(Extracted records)
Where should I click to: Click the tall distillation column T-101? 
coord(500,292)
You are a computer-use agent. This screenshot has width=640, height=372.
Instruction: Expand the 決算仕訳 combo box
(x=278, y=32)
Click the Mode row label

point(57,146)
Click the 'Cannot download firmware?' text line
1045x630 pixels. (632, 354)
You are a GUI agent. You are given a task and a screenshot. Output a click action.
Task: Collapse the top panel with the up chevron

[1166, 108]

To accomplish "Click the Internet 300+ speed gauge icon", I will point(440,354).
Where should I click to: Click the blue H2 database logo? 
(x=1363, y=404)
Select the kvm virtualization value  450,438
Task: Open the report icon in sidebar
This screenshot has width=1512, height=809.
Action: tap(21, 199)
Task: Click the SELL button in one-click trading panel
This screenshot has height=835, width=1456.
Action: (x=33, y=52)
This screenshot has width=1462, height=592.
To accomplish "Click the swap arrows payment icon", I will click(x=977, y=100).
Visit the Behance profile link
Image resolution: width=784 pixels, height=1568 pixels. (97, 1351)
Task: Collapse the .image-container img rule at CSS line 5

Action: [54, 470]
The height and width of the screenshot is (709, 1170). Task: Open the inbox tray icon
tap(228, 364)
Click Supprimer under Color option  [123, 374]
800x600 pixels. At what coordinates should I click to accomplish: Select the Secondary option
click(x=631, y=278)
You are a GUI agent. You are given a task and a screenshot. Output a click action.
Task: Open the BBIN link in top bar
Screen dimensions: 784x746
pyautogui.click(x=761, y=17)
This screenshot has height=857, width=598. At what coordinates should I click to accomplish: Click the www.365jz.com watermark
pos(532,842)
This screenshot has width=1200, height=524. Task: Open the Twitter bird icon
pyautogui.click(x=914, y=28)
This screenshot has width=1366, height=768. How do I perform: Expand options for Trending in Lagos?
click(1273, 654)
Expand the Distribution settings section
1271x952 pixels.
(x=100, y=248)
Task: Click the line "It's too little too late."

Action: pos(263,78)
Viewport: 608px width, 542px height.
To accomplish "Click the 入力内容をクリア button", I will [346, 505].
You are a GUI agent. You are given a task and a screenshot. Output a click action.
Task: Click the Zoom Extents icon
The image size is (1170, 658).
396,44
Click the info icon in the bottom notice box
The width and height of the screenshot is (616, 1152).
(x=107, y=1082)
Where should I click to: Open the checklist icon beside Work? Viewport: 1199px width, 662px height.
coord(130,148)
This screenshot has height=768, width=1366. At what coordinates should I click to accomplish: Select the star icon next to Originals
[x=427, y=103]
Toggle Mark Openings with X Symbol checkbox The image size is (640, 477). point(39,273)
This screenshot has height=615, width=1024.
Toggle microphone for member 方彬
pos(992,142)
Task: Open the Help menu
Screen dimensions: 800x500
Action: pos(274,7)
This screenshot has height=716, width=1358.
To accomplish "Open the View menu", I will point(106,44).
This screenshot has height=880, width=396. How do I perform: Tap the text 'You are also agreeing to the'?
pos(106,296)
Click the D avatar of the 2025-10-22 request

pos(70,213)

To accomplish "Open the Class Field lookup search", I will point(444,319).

EXERCISE DESCRIPTION
Down to the last line, copy the entries above exactly.

EXERCISE RESPONSE
Where should I click to: Click the tall distillation column T-101? 
coord(500,292)
You are a computer-use agent. This screenshot has width=640, height=372.
Instruction: Expand the 決算仕訳 combo box
(x=278, y=32)
Click the Mode row label

point(57,146)
Click the 'Cannot download firmware?' text line
1045x630 pixels. (632, 354)
You are a GUI agent. You are given a task and a screenshot. Output a click action.
Task: Collapse the top panel with the up chevron

[1166, 108]

To accomplish "Click the Internet 300+ speed gauge icon", I will point(440,354).
Where should I click to: Click the blue H2 database logo? 
(x=1363, y=404)
Select the kvm virtualization value  450,438
Task: Open the report icon in sidebar
This screenshot has width=1512, height=809.
Action: tap(21, 199)
Task: Click the SELL button in one-click trading panel
This screenshot has height=835, width=1456.
Action: (x=33, y=52)
This screenshot has width=1462, height=592.
To accomplish "Click the swap arrows payment icon", I will click(x=977, y=100).
Visit the Behance profile link
Image resolution: width=784 pixels, height=1568 pixels. (97, 1351)
Task: Collapse the .image-container img rule at CSS line 5

Action: [54, 470]
The height and width of the screenshot is (709, 1170). Task: Open the inbox tray icon
tap(228, 364)
Click Supprimer under Color option  [123, 374]
800x600 pixels. At what coordinates should I click to accomplish: Select the Secondary option
click(x=631, y=278)
You are a GUI agent. You are given a task and a screenshot. Output a click action.
Task: Open the BBIN link in top bar
Screen dimensions: 784x746
pyautogui.click(x=761, y=17)
This screenshot has height=857, width=598. At what coordinates should I click to accomplish: Click the www.365jz.com watermark
pos(532,842)
This screenshot has width=1200, height=524. Task: Open the Twitter bird icon
pyautogui.click(x=914, y=28)
This screenshot has width=1366, height=768. How do I perform: Expand options for Trending in Lagos?
click(1273, 654)
Expand the Distribution settings section
1271x952 pixels.
(x=100, y=248)
Task: Click the line "It's too little too late."

Action: pos(263,78)
Viewport: 608px width, 542px height.
To accomplish "Click the 入力内容をクリア button", I will [346, 505].
You are a GUI agent. You are given a task and a screenshot. Output a click action.
Task: Click the Zoom Extents icon
The image size is (1170, 658).
396,44
Click the info icon in the bottom notice box
The width and height of the screenshot is (616, 1152).
(x=107, y=1082)
Where should I click to: Open the checklist icon beside Work? Viewport: 1199px width, 662px height.
coord(130,148)
This screenshot has height=768, width=1366. At what coordinates should I click to accomplish: Select the star icon next to Originals
[x=427, y=103]
Toggle Mark Openings with X Symbol checkbox The image size is (640, 477). point(39,273)
This screenshot has height=615, width=1024.
Toggle microphone for member 方彬
pos(992,142)
Task: Open the Help menu
Screen dimensions: 800x500
Action: pos(274,7)
This screenshot has height=716, width=1358.
To accomplish "Open the View menu", I will point(106,44).
This screenshot has height=880, width=396. How do I perform: Tap the text 'You are also agreeing to the'?
pos(106,296)
Click the D avatar of the 2025-10-22 request

pos(70,213)

To accomplish "Open the Class Field lookup search", I will point(444,319).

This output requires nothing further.